(Stored items from a collection)
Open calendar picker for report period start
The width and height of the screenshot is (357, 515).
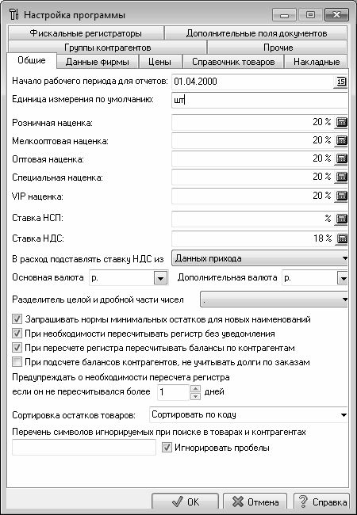coord(342,82)

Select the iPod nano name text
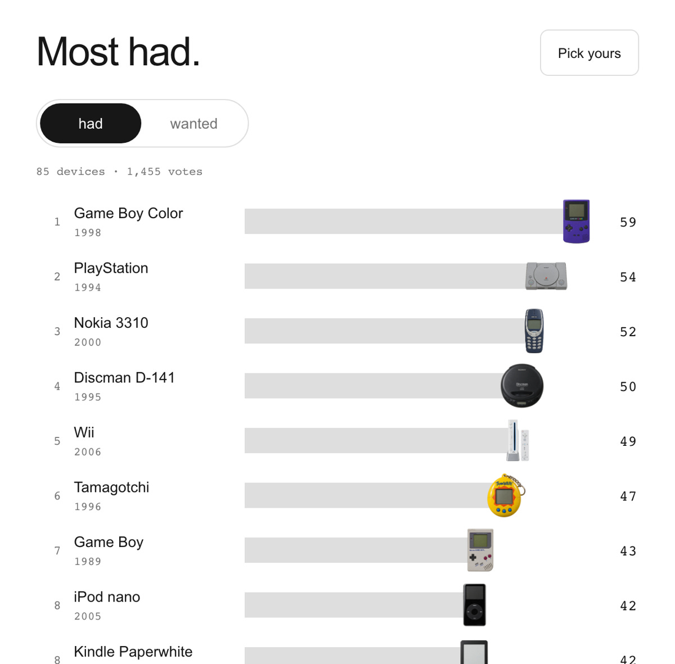(107, 597)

Exercise: State how many lines of the entries above contain the string "picker". Reply with the number alone.

Response: 1